In order to use this database, you need to install the MaxMind DB C library on your webserver. The installation instructions are provided on GitHub and here is how a typical setup might be performed on Alpine Linux:

 1
 2
 3
 4
 5
 6
 7
 8
 9
10
apk add alpine-sdk perl
MAXMIND_VERSION=1.2.1
wget https://github.com/maxmind/libmaxminddb/releases/download/${MAXMIND_VERSION}/libmaxminddb-${MAXMIND_VERSION}.tar.gz
tar xf libmaxminddb-${MAXMIND_VERSION}.tar.gz
cd libmaxminddb-${MAXMIND_VERSION}
./configure
make
make check
make install
ldconfig

That’s it, now you can use the libmaxminddb utility to get the geo location of any IP address. Here is the example:

1
2
3
4
5
mmdblookup \
  --file /usr/share/geoip/GeoLite2-Country.mmdb \
  --ip 46.35.64.0 country names en

 "Yemen" <utf8_string>

Connecting GeoIP2 Database to NGINX

Now it’s time to automate our IP address recognition routine by connecting mmdblookup utility to NGINX via ngx_http_geoip2_module.

git clone https://github.com/leev/ngx_http_geoip2_module /ngx_http_geoip2_module

Next, you need to call the NGINX’s ./configure command with the following parameter:

--add-dynamic-module=/ngx_http_geoip2_module

Adding Country Info to NGINX Access Log

Now let’s open our nginx.conf and add the following lines:

 1
 2
 3
 4
 5
 6
 7
 8
 9
10
11
12
13
14
15
16
17
18
19
20
21
22
23
#...

load_module modules/ngx_http_geoip2_module.so;

#...

http {
    #...

    geoip2 /usr/share/geoip/GeoLite2-Country.mmdb {
        $geoip2_data_country_code source=$remote_addr country iso_code;
        $geoip2_data_country_name source=$remote_addr country names en;
    }  

    log_format  main_geo  '$remote_addr - $remote_user [$time_local] "$request" '
                          '$status $body_bytes_sent "$http_referer" '
                          '"$http_user_agent" "$http_x_forwarded_for" '
                          '$geoip2_data_country_code $geoip2_data_country_name';

    access_log /var/log/nginx/access.log main_geo;
    
    #...
}

You can see the whole nginx.conf file here: https://github.com/bubelov/nginx-alpine-geoip2/blob/master/nginx.conf

The log format defined above is identical to the default log format you can find with most of the NGINX distributions, except that we appended 2 more variables to the end of each log entry: $geoip2_data_country_code and $geoip2_data_country_name.

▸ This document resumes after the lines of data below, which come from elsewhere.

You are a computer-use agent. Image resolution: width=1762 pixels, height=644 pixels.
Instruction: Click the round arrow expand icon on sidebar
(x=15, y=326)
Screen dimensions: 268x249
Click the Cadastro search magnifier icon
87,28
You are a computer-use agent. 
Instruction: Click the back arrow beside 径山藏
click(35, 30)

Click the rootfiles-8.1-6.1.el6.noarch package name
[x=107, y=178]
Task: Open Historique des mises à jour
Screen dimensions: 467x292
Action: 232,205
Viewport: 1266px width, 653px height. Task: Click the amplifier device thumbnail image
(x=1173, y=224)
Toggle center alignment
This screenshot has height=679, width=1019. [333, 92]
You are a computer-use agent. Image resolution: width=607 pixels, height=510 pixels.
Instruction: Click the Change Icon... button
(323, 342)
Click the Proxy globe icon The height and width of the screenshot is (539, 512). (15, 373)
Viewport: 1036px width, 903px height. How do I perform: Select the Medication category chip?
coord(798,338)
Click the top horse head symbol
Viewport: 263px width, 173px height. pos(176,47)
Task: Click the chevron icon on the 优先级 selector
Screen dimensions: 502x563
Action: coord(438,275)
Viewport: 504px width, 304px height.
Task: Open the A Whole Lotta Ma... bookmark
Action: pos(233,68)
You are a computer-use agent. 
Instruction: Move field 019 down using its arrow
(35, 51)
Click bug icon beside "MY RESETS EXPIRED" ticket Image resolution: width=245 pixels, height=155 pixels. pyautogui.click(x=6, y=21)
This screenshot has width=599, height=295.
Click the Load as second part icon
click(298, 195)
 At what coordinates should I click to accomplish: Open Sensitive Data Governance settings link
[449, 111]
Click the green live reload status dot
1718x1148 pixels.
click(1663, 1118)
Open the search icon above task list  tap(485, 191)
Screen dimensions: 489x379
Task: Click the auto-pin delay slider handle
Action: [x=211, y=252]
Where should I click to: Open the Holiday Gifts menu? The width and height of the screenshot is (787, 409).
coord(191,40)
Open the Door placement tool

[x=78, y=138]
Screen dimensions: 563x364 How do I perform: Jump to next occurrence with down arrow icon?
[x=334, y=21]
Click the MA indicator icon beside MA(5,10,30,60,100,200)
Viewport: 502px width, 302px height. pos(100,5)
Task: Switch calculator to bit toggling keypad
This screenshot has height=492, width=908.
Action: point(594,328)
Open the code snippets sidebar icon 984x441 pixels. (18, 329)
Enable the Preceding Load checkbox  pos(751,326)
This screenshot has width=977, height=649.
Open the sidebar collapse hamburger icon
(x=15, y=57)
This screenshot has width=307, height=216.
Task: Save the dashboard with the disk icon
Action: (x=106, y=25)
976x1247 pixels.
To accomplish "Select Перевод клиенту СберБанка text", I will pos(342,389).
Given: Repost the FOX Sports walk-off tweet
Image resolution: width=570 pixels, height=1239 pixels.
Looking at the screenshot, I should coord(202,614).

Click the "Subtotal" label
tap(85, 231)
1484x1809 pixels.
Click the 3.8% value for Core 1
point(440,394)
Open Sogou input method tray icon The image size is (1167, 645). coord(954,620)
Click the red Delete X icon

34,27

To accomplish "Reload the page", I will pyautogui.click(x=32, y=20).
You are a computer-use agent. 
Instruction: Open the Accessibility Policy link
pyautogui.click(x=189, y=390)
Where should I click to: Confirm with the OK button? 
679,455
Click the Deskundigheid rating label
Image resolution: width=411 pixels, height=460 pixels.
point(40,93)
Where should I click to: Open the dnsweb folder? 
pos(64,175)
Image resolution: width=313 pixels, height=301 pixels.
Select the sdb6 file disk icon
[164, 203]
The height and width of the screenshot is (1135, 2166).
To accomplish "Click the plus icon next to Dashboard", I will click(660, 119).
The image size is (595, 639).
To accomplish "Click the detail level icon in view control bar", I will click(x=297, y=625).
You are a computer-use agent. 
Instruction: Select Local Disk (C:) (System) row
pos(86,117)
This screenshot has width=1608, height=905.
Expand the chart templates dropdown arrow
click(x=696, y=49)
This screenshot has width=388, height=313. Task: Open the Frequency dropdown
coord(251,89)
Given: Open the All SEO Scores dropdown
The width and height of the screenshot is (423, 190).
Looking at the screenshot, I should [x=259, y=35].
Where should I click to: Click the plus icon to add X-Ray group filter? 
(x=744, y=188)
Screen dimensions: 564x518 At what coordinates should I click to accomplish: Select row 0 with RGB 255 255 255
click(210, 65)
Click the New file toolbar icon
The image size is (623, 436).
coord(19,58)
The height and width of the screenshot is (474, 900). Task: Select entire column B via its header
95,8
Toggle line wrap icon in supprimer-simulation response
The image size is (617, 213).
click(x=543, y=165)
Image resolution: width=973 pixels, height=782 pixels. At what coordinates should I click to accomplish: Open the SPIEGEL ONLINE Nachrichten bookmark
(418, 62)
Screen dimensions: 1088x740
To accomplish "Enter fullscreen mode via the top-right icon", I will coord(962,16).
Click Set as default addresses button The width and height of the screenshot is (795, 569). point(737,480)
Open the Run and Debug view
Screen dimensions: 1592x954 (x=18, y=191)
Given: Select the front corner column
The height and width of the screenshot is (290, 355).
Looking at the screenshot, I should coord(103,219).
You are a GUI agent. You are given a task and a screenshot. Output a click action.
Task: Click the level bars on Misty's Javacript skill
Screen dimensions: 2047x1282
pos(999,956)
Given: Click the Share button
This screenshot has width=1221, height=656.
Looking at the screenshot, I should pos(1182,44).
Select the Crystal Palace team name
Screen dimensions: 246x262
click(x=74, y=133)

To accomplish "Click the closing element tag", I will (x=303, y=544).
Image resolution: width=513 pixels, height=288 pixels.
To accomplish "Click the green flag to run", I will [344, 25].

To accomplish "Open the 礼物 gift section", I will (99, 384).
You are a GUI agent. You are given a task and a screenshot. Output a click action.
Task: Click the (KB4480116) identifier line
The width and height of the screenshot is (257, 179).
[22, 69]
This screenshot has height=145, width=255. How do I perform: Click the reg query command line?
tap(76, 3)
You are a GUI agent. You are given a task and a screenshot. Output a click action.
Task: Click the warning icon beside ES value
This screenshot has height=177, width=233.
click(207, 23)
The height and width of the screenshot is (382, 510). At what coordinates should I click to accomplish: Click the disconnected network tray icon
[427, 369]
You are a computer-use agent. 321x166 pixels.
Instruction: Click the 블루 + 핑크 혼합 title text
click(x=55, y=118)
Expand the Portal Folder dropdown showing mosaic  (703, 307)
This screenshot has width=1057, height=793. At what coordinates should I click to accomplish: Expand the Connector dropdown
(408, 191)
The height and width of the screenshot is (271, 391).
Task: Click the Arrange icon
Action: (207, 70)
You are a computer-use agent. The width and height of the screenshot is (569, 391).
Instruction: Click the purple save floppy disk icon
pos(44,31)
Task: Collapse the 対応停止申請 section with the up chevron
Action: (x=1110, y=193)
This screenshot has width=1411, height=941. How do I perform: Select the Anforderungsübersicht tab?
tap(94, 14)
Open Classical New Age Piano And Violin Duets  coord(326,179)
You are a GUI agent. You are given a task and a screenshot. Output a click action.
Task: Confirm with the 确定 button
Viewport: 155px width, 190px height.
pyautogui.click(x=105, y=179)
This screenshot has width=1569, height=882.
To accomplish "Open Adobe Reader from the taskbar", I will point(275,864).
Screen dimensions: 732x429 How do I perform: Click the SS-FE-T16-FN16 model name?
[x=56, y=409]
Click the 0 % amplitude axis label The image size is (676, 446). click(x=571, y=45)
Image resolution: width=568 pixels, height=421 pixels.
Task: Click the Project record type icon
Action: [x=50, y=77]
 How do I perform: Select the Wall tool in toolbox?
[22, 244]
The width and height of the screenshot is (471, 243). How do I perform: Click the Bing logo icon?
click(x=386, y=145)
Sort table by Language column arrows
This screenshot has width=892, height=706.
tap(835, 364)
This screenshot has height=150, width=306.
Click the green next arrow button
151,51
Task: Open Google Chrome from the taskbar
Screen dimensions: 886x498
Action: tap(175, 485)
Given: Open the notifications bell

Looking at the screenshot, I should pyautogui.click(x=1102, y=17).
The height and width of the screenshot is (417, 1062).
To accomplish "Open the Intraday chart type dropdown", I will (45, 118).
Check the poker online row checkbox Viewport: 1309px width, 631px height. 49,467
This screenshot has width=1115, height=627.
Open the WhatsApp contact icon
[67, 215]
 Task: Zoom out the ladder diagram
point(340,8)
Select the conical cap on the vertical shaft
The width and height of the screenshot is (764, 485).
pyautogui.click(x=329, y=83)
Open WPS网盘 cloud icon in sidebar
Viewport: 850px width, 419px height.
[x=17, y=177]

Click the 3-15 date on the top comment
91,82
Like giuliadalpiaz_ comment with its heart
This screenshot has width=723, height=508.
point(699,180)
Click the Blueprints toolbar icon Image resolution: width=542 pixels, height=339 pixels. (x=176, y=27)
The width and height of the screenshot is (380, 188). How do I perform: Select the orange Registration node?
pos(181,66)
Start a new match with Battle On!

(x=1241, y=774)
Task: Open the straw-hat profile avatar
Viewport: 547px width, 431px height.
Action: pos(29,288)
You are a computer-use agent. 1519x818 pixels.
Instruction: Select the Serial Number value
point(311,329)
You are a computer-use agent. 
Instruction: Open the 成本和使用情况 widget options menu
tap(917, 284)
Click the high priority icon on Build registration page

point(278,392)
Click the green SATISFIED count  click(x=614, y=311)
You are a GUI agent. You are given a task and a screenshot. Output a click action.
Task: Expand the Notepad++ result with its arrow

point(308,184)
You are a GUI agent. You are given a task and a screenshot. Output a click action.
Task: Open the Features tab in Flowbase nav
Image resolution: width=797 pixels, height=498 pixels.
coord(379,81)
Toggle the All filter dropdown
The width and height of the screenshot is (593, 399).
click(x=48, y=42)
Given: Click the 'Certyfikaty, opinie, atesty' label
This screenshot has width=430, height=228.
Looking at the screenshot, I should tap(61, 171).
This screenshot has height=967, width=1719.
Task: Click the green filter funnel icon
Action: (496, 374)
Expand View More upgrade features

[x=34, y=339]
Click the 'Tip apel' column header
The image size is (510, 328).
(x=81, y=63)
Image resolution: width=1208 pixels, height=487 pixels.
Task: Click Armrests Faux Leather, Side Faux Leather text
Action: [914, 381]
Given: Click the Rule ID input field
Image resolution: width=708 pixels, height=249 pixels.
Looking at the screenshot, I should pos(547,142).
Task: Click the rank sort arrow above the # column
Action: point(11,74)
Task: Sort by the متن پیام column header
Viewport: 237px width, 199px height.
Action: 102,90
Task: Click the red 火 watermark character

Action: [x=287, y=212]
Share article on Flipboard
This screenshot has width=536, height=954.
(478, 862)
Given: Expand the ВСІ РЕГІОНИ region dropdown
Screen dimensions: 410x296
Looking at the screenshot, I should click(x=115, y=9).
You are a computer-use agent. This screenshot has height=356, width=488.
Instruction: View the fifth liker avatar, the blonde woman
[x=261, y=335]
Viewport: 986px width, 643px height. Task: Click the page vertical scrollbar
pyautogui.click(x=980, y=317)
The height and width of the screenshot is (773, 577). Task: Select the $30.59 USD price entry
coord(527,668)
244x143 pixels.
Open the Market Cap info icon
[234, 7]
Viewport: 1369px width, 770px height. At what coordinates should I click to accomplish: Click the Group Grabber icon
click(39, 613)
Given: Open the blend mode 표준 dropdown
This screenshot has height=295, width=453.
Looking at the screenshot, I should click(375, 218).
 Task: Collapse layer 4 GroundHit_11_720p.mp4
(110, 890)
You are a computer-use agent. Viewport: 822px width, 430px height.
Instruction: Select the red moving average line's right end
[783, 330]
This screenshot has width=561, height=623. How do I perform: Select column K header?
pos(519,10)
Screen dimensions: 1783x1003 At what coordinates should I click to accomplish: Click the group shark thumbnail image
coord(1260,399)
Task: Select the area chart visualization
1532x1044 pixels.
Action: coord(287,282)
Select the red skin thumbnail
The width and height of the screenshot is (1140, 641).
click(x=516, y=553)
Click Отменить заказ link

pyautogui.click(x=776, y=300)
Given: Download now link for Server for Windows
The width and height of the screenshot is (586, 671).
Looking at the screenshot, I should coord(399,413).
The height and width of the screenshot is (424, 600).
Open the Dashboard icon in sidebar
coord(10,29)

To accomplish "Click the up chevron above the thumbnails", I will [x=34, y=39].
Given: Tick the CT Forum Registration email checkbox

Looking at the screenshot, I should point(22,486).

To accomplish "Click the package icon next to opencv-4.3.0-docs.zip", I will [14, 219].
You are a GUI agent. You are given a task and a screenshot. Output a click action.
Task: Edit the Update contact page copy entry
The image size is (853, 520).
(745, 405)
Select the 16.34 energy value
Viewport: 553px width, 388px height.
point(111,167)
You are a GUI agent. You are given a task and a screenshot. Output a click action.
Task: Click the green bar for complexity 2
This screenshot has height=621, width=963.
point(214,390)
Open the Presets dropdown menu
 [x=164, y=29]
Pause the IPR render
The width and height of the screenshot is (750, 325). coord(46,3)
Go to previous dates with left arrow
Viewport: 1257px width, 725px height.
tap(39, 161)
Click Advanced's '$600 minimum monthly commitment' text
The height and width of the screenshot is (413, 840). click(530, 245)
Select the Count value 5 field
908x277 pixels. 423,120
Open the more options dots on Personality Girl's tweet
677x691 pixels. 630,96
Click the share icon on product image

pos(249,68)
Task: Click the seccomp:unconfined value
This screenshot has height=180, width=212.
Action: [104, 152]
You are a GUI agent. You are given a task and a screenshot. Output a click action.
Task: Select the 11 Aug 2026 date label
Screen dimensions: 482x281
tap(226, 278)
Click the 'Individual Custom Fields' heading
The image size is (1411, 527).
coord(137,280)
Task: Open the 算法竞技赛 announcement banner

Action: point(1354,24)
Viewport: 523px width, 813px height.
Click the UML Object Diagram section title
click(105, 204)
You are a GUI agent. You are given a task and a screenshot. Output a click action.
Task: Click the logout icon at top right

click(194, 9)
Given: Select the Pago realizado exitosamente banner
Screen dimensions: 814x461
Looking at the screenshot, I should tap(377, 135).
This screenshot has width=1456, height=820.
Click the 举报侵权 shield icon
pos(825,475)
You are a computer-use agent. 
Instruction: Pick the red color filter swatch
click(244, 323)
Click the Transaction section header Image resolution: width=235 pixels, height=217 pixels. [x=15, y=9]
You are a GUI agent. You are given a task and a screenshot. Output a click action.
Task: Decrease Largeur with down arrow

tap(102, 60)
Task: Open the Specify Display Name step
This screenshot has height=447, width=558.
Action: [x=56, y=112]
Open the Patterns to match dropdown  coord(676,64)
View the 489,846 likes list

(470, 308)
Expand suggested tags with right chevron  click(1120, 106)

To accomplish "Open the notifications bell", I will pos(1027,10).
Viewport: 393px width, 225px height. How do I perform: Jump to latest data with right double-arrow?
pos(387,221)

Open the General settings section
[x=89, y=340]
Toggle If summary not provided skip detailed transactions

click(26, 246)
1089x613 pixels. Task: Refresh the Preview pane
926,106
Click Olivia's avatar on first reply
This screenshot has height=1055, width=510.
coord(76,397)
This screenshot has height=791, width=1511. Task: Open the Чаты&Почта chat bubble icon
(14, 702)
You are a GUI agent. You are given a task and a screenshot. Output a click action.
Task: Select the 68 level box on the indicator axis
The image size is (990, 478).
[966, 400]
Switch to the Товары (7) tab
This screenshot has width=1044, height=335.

Those variables hold the country info returned by the mmdblookup utility.

Running GeoIP2 Enabled NGINX in Docker

I’ve created this sample project that shows how to use such a setup in Docker. This project is based on the official nginx-alpine Dockerfile with minimal modifications so you may assume that it is configured in the same way as the official image, except for the added plugin and database lookup utility. It also has the countries database built in but you can always override it with your own database using the Docker volume mounting features.

You can build this project by yourself or just use a pre built image in order to run an already configured NGINX instance based on nginx-alpine image:

docker run --rm -p 80:80 bubelov/nginx-alpine-geoip2

Check the log output now. You should see the country info at the end of your log records:

1
2
3
4
183.88.21.120 - - [16/Apr/2019:09:08:55 +0000] "GET / HTTP/1.1" 
200 612 "-" 
"Mozilla/5.0 (Macintosh; Intel Mac OS X 10.14; rv:66.0) Gecko/20100101 Firefox/66.0" "-" 
TH Thailand

Alternative

It is also possible to enrich NGINX logs with geo data at a latter stage. We may let NGINX to write logs as is in its default format and then process them line by line, mapping IP addresses to geo locations. I really like Filebeat Nginx module which utilizes such an approach and it works out of the box with Elastic stack.

Conclusion

Now we have a NGINX server that can identify the geo location of it’s clients. This information is stored in the NGINX’s access.log and can be processed by your metrics or log analysis tools of choice such as Logstash, Telegraf and so on. You can also get more precise locations by plugging in the cities database by following the instructions provided in ngx_http_geoip2_module repository.